Poisson Distributioin and Binomial distribution
I have doubts about in which contexts the Poisson distribution and binomial distribution are better suited. I feel that both can be used in similar escenarios. Could you help me resolve this doubt, please ? :)
Hey Nicolás,
Thank you for reaching out!
Let's study the key characteristics of both the binomial and the Poisson
distributions.
Binomial Distribution
1. The binomial distribution models the number of successes in a
fixed number of independent trials.
2. Each trial has only two possible outcomes - success or failure.
3. The probability of success (p) is constant for each trial.
Appropriate use cases for a binomial distribution could be the
following:
1. Estimating the number of heads in 100 coin flips.
2. Estimating the number of defective items in a batch of 20 tested.
Poisson Distribution
1. The Poisson distribution models the number of events occurring in a
fixed interval of time or space, with these events occurring independently
of each other.
2. The rate at which the events occur is constant, and events occur one
at a time.
3. It's particularly useful for rare events.
Appropriate use cases for a Poisson distribution could be the
following:
1. Estimating the number of calls received by a call center in an hour;
2. Estimating the number of meteors observed in the night sky over
a certain period.
In a nutshell, we use a binomial distribution when the number of trials
is fixed, outcomes are binary, and you are interested in the count
of successes.

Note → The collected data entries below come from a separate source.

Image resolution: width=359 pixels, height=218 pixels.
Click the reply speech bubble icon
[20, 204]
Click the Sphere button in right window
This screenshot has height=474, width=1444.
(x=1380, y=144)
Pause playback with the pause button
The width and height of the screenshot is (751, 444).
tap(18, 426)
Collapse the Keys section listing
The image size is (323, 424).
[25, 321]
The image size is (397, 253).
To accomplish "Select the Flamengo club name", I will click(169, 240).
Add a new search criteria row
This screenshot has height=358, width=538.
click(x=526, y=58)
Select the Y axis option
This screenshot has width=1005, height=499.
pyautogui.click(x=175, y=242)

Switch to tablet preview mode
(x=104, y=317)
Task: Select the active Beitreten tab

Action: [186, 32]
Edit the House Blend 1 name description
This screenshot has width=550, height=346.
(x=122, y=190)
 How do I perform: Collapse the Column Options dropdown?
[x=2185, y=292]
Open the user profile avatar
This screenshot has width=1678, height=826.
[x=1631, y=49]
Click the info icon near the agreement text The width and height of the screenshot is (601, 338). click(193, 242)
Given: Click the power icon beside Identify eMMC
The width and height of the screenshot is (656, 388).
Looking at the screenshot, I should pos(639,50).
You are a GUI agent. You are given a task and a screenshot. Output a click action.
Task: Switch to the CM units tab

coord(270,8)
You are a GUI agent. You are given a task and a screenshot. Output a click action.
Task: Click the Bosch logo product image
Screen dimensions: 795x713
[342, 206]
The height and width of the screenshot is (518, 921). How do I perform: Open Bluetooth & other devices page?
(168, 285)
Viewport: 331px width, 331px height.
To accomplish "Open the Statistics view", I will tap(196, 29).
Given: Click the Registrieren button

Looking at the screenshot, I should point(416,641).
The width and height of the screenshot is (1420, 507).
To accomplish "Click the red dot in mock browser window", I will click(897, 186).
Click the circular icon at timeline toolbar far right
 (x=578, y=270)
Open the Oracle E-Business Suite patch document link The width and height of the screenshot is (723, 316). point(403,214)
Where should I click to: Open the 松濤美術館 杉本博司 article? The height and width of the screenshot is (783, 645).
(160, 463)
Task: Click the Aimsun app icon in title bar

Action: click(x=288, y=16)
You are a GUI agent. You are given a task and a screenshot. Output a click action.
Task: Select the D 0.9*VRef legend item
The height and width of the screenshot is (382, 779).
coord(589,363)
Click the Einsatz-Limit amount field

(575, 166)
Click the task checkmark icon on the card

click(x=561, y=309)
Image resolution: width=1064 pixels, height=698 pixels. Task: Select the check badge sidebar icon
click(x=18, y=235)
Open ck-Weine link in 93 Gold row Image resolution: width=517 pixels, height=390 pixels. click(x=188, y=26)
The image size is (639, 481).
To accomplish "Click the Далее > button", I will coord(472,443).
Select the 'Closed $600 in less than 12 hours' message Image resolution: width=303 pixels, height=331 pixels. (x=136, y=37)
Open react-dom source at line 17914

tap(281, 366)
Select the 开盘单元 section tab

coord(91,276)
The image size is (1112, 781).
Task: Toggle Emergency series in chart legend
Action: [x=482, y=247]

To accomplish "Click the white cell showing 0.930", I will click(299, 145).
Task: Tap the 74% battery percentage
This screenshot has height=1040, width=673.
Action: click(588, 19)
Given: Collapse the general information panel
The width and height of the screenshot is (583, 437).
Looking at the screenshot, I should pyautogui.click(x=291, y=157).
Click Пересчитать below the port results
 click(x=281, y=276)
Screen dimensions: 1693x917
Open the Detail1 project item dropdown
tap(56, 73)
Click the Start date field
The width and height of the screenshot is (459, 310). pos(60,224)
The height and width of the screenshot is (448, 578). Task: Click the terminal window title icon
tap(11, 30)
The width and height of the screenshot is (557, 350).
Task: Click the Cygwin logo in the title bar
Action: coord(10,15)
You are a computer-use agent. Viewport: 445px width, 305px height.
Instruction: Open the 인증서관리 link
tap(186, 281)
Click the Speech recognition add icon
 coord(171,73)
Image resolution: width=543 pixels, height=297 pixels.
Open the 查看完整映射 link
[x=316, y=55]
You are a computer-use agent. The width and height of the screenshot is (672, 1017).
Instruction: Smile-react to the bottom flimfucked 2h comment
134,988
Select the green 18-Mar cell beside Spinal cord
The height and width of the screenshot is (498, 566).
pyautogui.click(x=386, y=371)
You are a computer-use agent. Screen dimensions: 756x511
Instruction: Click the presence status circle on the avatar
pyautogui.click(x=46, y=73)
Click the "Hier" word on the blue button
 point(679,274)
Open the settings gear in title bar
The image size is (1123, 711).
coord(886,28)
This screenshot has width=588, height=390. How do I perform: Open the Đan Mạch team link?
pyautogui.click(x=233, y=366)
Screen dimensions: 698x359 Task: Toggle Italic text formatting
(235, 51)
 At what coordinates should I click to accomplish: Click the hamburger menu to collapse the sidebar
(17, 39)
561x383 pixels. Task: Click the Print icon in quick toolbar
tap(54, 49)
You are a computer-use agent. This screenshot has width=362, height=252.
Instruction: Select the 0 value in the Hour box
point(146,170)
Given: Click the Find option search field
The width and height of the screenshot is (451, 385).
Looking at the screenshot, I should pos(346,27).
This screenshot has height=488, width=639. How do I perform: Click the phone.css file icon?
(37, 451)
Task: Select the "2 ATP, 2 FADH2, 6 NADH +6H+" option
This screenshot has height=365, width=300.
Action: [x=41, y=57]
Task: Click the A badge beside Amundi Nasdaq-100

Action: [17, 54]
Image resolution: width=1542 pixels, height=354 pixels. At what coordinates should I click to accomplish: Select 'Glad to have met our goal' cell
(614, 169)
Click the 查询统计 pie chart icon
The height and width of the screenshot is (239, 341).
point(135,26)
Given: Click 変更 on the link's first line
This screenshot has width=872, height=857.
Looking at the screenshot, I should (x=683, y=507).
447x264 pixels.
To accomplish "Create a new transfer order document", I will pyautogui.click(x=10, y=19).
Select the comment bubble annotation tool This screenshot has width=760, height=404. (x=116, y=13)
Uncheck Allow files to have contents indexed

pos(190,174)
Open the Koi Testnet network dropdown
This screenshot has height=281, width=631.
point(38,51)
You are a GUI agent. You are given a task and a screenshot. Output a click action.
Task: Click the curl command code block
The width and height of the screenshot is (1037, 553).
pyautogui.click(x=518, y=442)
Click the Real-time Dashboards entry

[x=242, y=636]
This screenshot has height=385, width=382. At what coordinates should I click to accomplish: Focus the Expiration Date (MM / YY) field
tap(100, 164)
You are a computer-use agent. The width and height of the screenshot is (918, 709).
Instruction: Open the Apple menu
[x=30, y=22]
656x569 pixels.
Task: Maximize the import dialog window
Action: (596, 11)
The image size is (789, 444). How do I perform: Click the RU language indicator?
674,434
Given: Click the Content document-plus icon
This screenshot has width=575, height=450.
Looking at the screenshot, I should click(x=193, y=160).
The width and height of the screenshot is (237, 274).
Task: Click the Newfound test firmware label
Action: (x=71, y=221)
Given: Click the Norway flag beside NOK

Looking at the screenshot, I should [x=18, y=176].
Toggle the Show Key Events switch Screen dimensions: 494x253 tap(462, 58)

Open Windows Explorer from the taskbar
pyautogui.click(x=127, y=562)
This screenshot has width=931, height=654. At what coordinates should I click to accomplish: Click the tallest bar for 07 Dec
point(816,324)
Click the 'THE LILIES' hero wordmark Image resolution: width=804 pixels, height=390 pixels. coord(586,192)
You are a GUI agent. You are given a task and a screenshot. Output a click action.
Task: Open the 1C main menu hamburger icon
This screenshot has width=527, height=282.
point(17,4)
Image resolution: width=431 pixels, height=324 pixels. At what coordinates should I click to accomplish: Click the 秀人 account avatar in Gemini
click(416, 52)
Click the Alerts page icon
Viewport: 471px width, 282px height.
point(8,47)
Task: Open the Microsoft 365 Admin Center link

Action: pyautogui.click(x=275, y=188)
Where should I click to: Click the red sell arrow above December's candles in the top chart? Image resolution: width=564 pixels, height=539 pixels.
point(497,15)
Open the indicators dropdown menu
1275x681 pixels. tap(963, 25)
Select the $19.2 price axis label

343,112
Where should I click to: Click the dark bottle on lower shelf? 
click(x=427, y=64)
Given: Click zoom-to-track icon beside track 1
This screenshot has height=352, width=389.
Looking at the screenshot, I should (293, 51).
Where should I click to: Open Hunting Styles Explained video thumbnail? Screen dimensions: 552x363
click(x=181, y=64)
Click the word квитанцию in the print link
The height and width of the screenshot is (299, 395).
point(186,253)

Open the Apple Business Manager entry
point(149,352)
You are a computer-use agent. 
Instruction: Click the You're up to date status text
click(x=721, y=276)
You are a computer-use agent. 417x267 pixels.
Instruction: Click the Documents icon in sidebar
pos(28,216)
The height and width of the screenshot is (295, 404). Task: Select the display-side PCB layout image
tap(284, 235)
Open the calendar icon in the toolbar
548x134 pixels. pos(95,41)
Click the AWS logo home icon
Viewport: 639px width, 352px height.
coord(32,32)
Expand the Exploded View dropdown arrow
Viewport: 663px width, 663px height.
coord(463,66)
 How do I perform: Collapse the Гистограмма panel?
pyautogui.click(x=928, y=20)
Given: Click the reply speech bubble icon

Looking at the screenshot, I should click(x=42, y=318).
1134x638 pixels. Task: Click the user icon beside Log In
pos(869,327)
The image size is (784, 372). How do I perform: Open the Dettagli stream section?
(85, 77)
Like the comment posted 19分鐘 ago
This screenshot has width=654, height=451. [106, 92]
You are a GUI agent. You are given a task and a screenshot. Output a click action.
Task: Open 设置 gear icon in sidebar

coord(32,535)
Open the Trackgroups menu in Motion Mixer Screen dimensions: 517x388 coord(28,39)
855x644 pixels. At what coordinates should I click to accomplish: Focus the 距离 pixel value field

In conrtast, we use a Poisson distribution when we're
focusing on the count of occurrences in a given interval or continuous
space, especially when these occurrences are rare and their exact
number of trials is not well-defined but the rate of occurrence is known.
Hope this helps. Let me know if any part of the theory has remained unclear.
Kind regards,
365 Hristina
Thanks Hristina!
Now is crystal clear.
Nicolás :)